Montrose Port Authority said it has supported its first project within the offshore renewable sector, heralding a new era of capabilities for the energy industry support and service hub.
In association with NorSea Group (UK) Ltd, a subsidiary of Norwegian logistics company NorSea Group AS, the port is participating in the Hywind Scotland offshore wind project.
The four-week campaign consisted of five port calls for anchor handling tug supply vessel, the Normand Prosper.
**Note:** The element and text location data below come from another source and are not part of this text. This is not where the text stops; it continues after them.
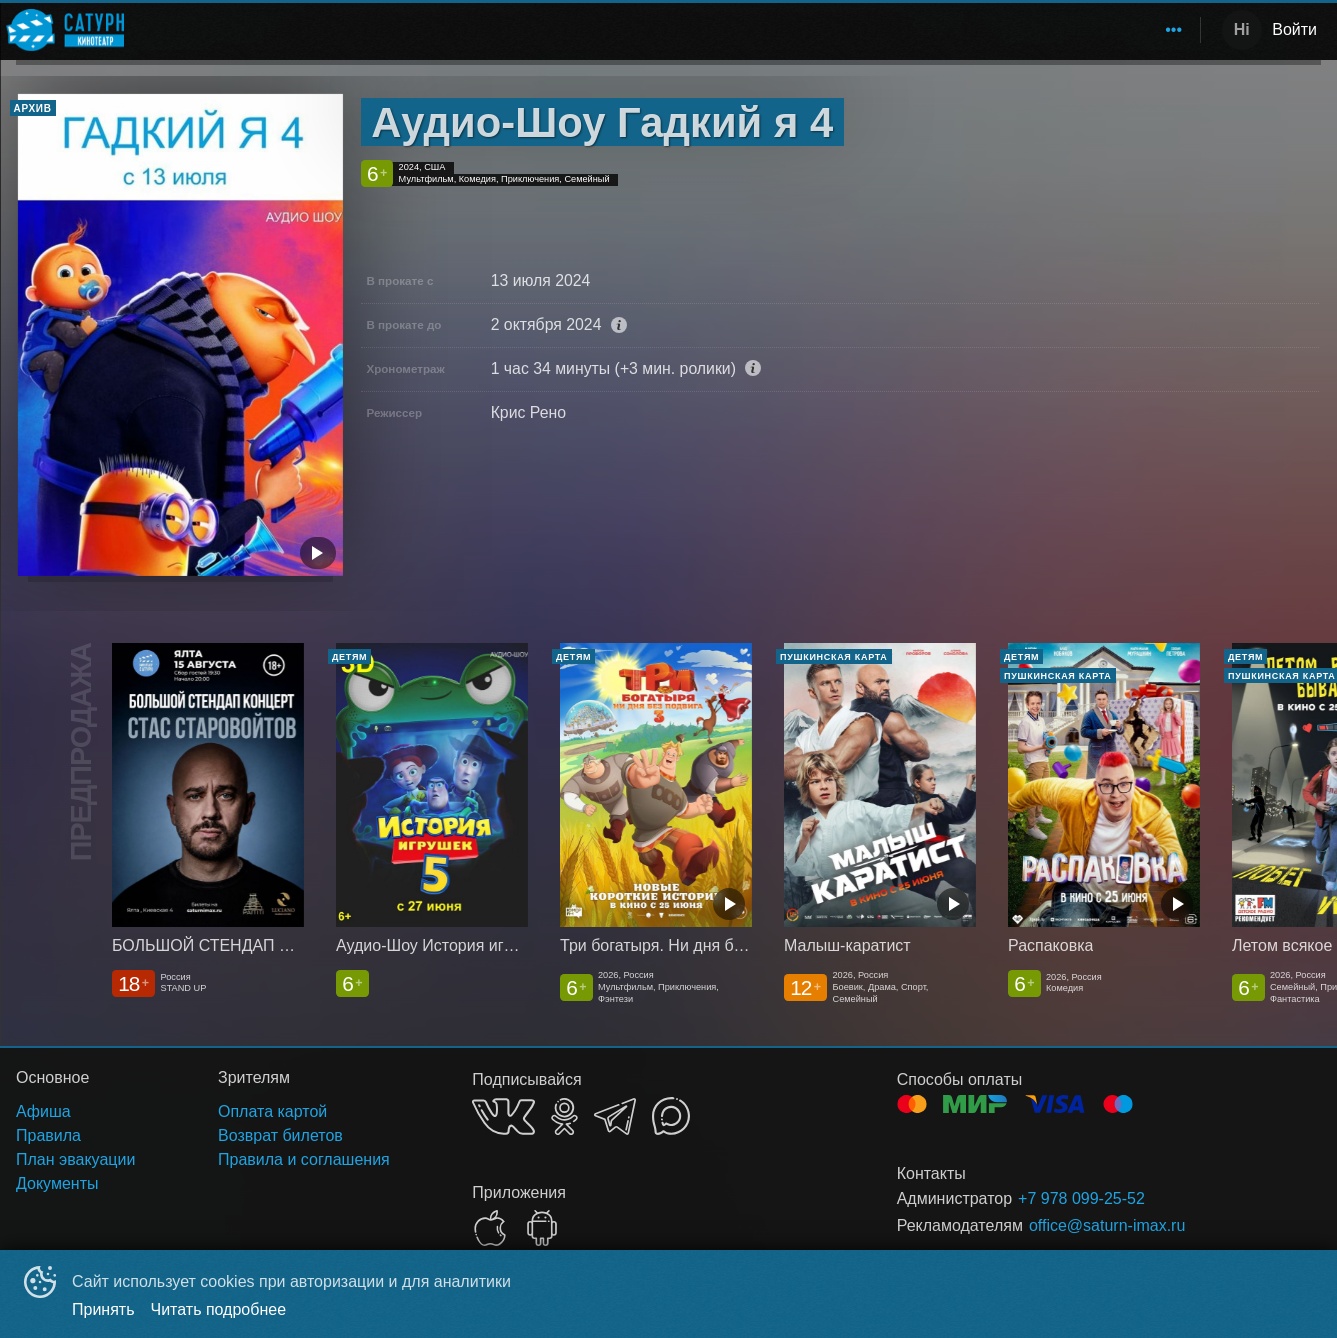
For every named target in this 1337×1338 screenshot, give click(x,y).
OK (564, 1116)
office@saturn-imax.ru (1107, 1225)
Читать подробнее (219, 1309)
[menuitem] (965, 30)
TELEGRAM (615, 1116)
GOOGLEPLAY (542, 1228)
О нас (1158, 29)
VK (503, 1116)
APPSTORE (490, 1228)
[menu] (666, 30)
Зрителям (1069, 29)
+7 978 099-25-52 (1081, 1198)
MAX (671, 1116)
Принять (103, 1309)
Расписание (965, 29)
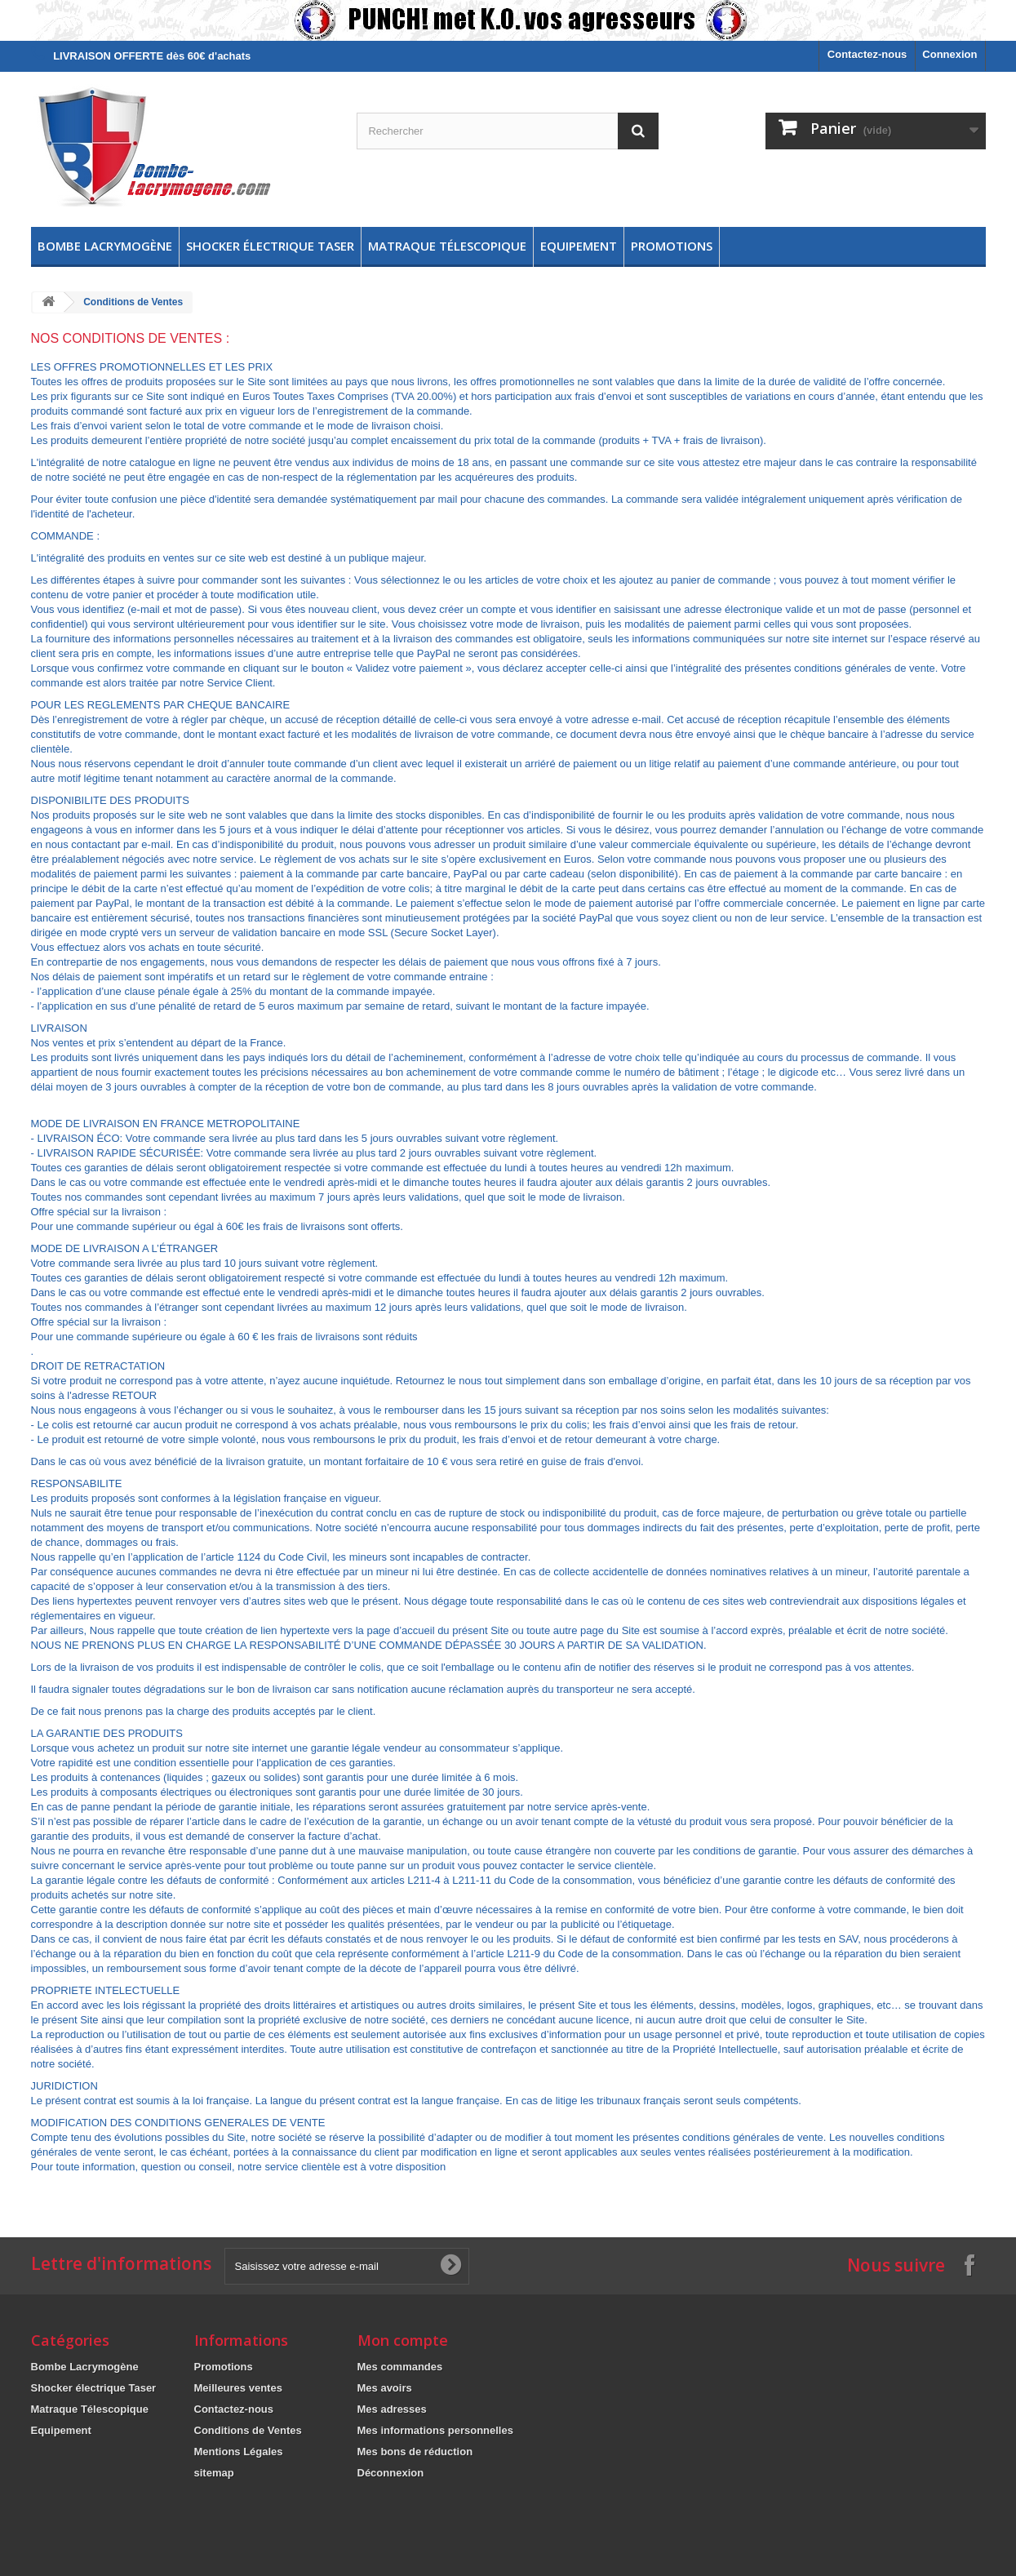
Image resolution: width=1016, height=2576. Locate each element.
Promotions (671, 246)
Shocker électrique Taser (270, 246)
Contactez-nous (867, 54)
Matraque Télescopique (447, 246)
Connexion (949, 54)
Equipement (578, 246)
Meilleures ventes (238, 2388)
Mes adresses (392, 2409)
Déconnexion (390, 2473)
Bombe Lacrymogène (105, 246)
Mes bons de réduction (415, 2451)
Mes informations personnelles (435, 2430)
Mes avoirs (384, 2388)
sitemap (214, 2473)
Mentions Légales (238, 2451)
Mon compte (402, 2340)
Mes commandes (400, 2367)
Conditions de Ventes (248, 2430)
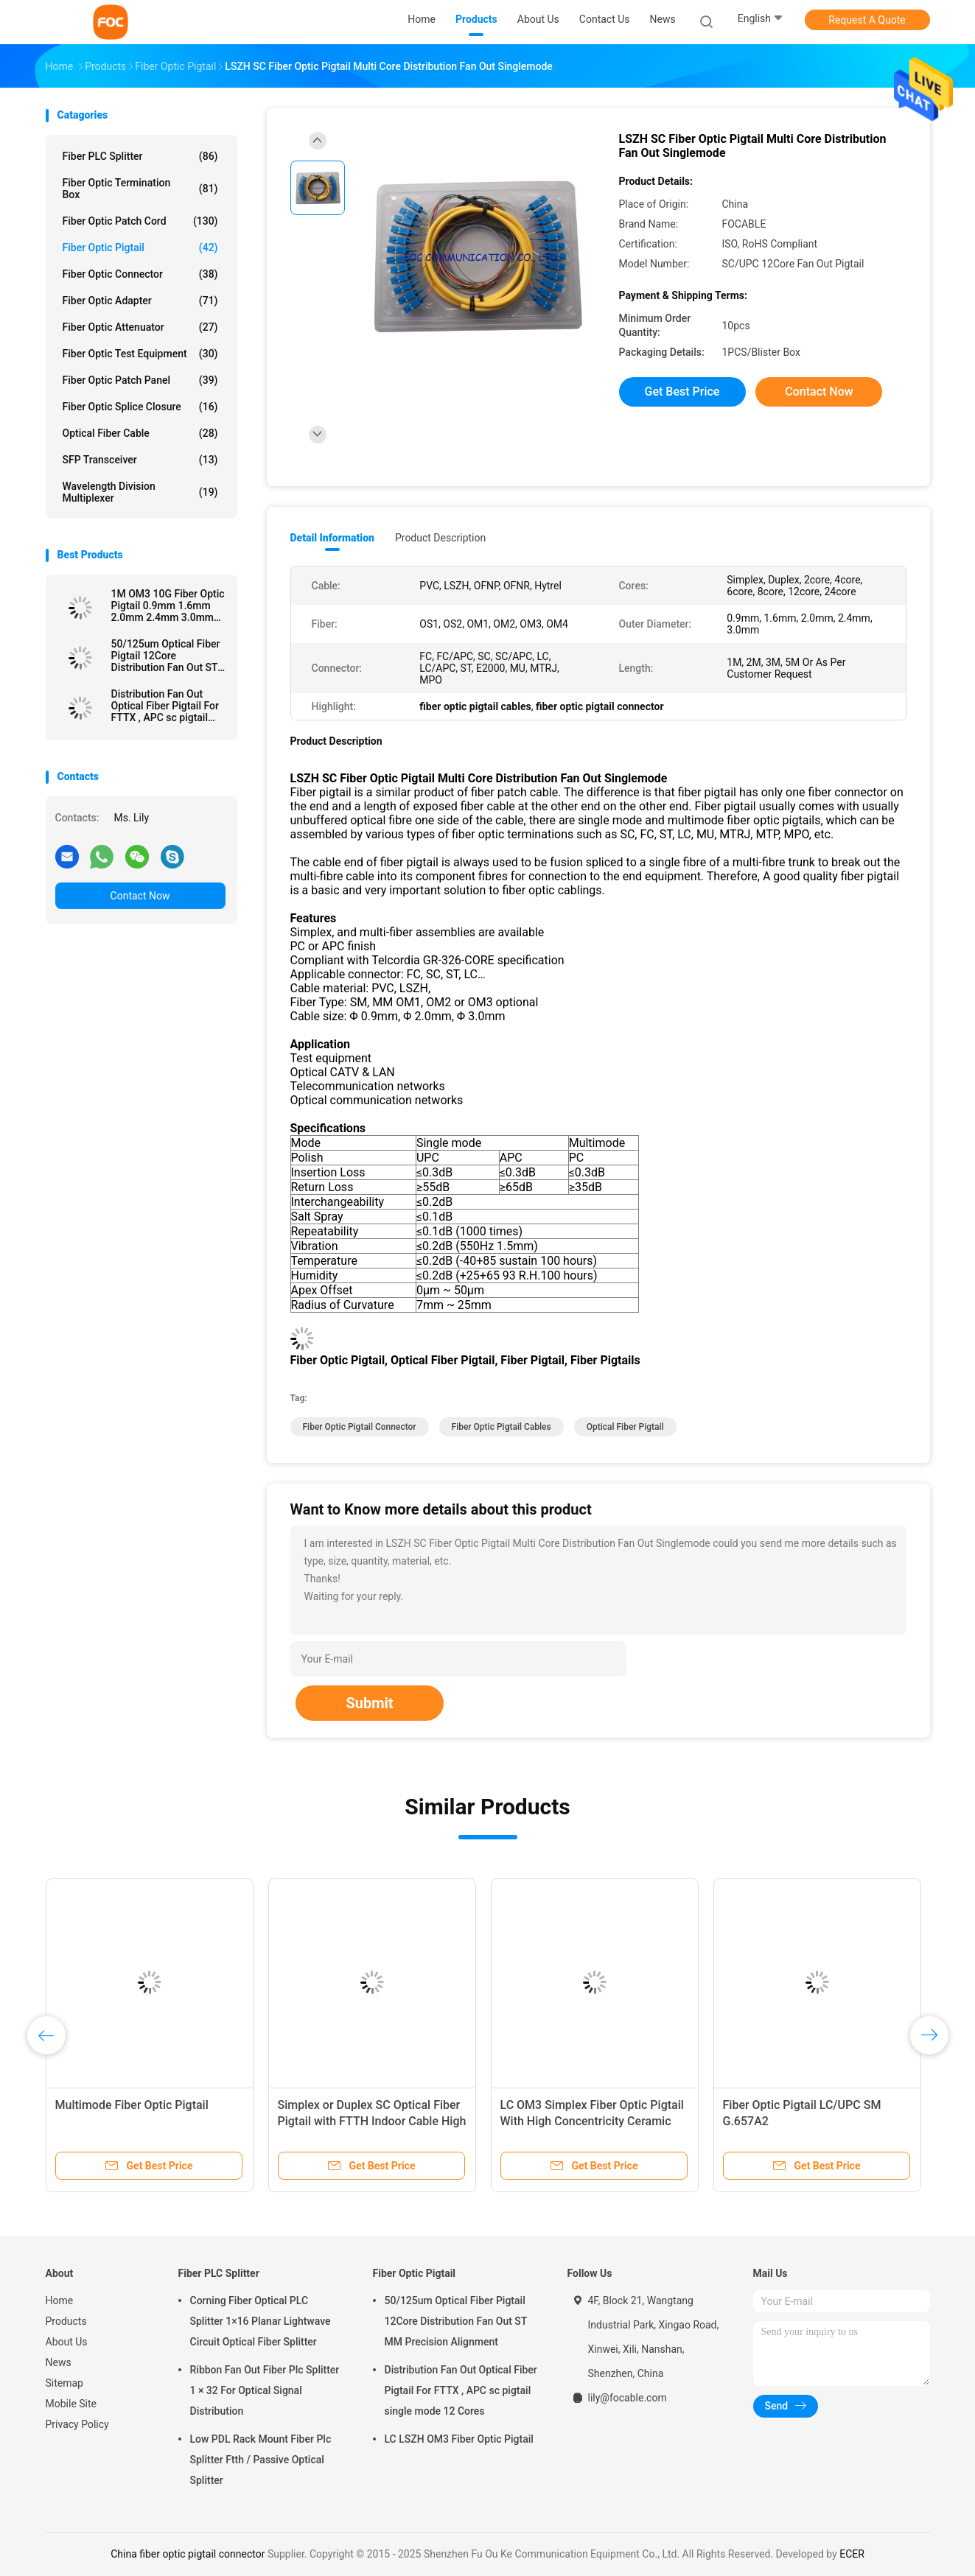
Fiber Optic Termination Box (140, 188)
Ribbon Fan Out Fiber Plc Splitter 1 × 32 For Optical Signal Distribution (265, 2390)
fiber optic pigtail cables (501, 1427)
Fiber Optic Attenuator (140, 327)
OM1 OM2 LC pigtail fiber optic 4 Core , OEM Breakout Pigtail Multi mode (667, 2121)
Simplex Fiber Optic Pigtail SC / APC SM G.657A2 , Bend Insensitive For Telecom (451, 2121)
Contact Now (140, 896)
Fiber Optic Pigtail (140, 247)
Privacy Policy (77, 2424)
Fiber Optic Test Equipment (140, 353)
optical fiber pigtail (625, 1427)
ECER (851, 2554)
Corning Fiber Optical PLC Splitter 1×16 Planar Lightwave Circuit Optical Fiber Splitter (260, 2321)
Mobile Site (71, 2404)
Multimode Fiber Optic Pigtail (895, 2105)
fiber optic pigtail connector (359, 1427)
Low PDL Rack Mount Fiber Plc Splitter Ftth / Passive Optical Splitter (261, 2459)
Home (60, 2300)
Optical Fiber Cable (140, 433)
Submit (369, 1703)
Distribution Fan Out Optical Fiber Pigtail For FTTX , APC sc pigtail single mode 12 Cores (165, 705)
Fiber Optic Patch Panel (140, 380)
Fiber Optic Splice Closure (140, 406)
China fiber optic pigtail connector (188, 2554)
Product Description (440, 538)
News (58, 2362)
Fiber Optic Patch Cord (140, 221)
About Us (67, 2342)
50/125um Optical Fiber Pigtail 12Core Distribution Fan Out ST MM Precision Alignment (168, 655)
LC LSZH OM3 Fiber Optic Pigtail (459, 2439)
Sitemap (64, 2383)
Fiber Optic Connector (140, 274)
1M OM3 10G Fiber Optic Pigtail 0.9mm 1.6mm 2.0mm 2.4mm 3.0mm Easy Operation (168, 605)
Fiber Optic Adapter (140, 300)
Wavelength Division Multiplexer (140, 492)
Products (66, 2321)
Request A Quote (866, 20)
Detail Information (332, 538)
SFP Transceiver (140, 459)
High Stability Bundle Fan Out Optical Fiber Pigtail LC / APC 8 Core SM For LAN (216, 2121)
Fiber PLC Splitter (140, 156)
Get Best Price (682, 392)
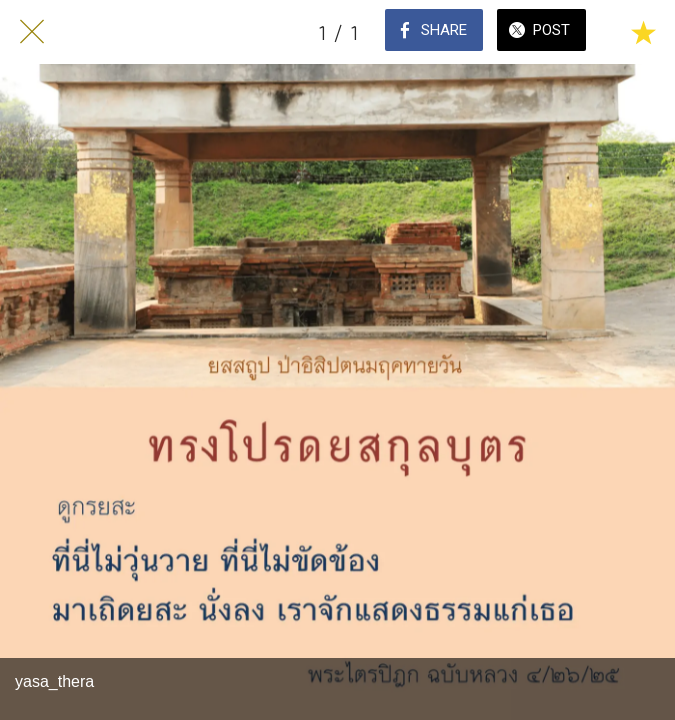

After loading chain and mooring equipment to the vessel, it then delivered the mooring systems designed to support Statoil’s floating wind farm project in the North Sea.
The components of the project were assembled at NorSea’s Group Base in Stord Norway before being shipped to the offshore project, located 14 miles east of Peterhead, while the mooring systems for the five wind turbines were stored in Montrose Port.
Throughout the campaign, NorSea acted in its capacity of onshore management contractor and utilized local expertise from Montrose-based Whyte Cargo Handlers and Chainco to handle and load the mooring systems.
Nik Scott-Gray, chief executive at Montrose Port Authority, said, “North Sea offshore wind is undoubtedly a growing market and this has instilled a sense of opportunity within the energy industry.
“We are justifiably proud of our excellent track record in mooring systems; storing and handling more than any other port in Europe. Add to this our central location to east coast wind farms such as Inch Cape, Neart Na Gaoith and Seagreen Alpha and Bravo, and Montrose Port Authority becomes the ideal port of choice to support key offshore renewable operations.”
Walter Robertson, managing director of NorSea Group (UK) Ltd, said, “We were delighted to secure this project, and nominated Montrose Port Authority because of our quayside storage capacity and excellent working relationships with the local supply chain in and around the port. We have proven our capability and the suitability of Montrose Port for this significant offshore wind project, a first for both companies in this sector.”